Abstract

A reasonable past millennial climate simulation relies heavily on the specified external forcings, including both natural and anthropogenic forcing agents. In this paper, we examine the surface temperature responses to specified external forcing agents in a millennium-scale transient climate simulation with the fast version of LASG IAP Flexible Global Ocean-Atmosphere-Land System model (FGOALS-gl) developed in the State Key Laboratory of Numerical Modeling for Atmospheric Sciences and Geophysical Fluid Dynamics, Institute of Atmospheric Physics (LASG/IAP). The model presents a reasonable performance in comparison with reconstructions of surface temperature. Differentiated from significant changes in the 20th century at the global scale, changes during the natural-forcing-dominant period are mainly manifested in the Northern Hemisphere. Seasonally, modeled significant changes are more pronounced during the wintertime at higher latitudes. This may be a manifestation of polar amplification associated with sea-ice-temperature positive feedback. The climate responses to total external forcings can explain about half of the climate variance during the whole millennium period, especially at decadal timescales.
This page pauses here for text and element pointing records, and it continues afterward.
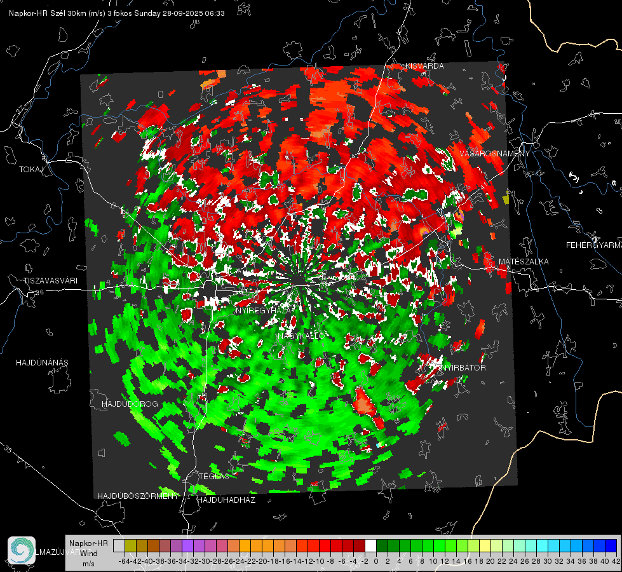The width and height of the screenshot is (622, 572).
Task: Click the Hajdúböszörmény city label
Action: (x=138, y=496)
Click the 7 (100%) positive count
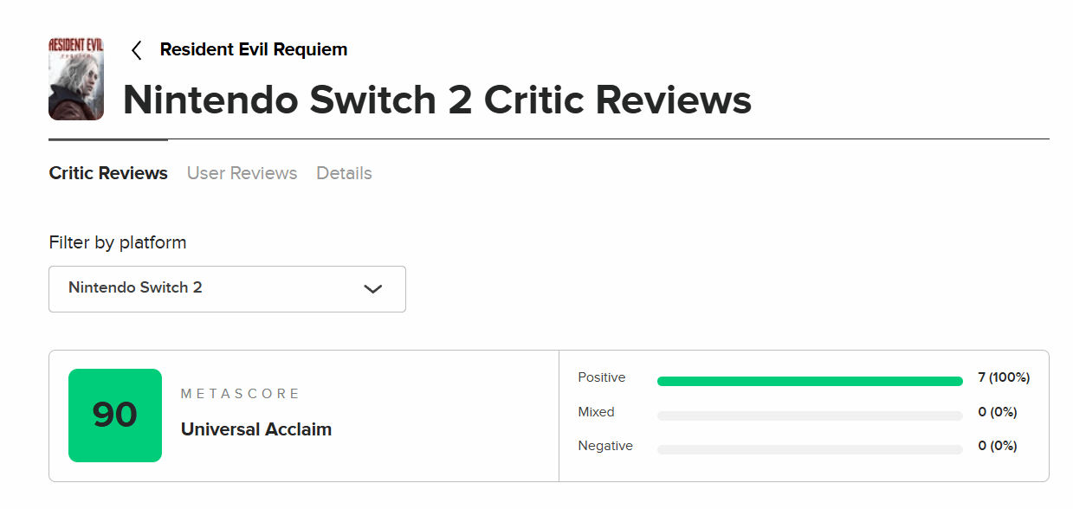The height and width of the screenshot is (509, 1073). [x=1004, y=377]
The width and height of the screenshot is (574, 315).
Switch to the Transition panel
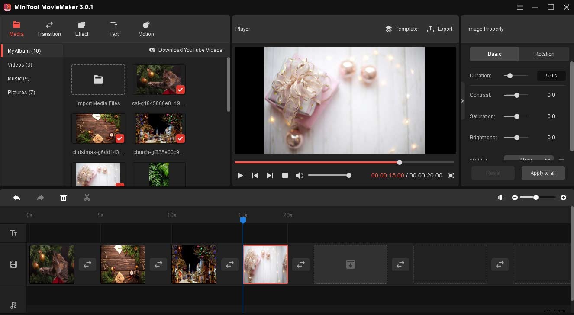pyautogui.click(x=49, y=29)
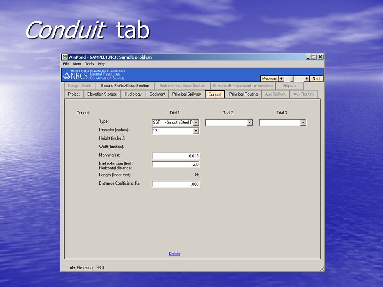This screenshot has height=287, width=383.
Task: Expand the Trial 1 Type dropdown
Action: pos(196,122)
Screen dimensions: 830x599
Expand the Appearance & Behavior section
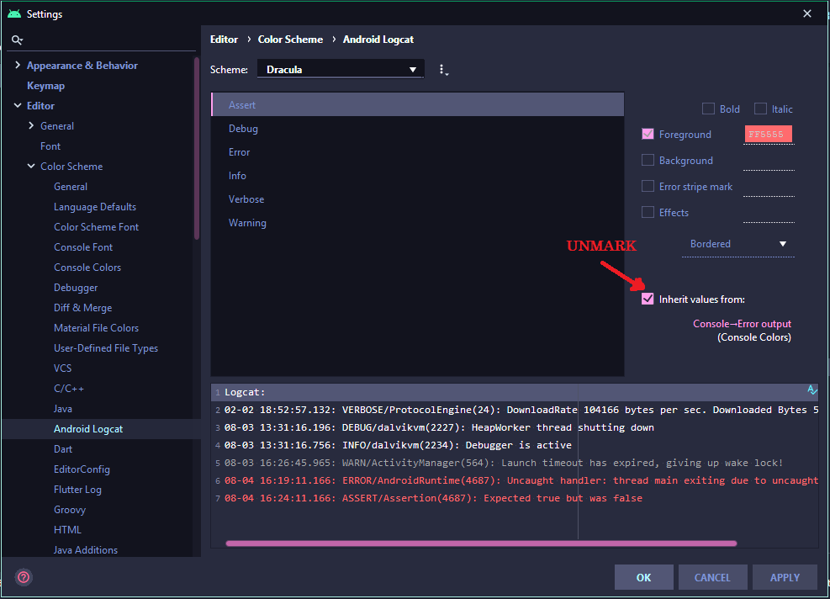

Surface temperature in the Antarctic shows heterogeneous and insignificant changes during the preindustrial period and the climate response to external forcings is undetectable due to the strong internal variability. The model response to specified external forcings is modulated by cloud radiative forcing (CRF). The CRF acts against the fluctuations of external forcings. Effects of clouds are manifested in shortwave radiation by changes in cloud water during the natural-forcing-dominant period, but mainly in longwave radiation by a decrease in cloud amount in the anthropogenic-forcing-dominant period.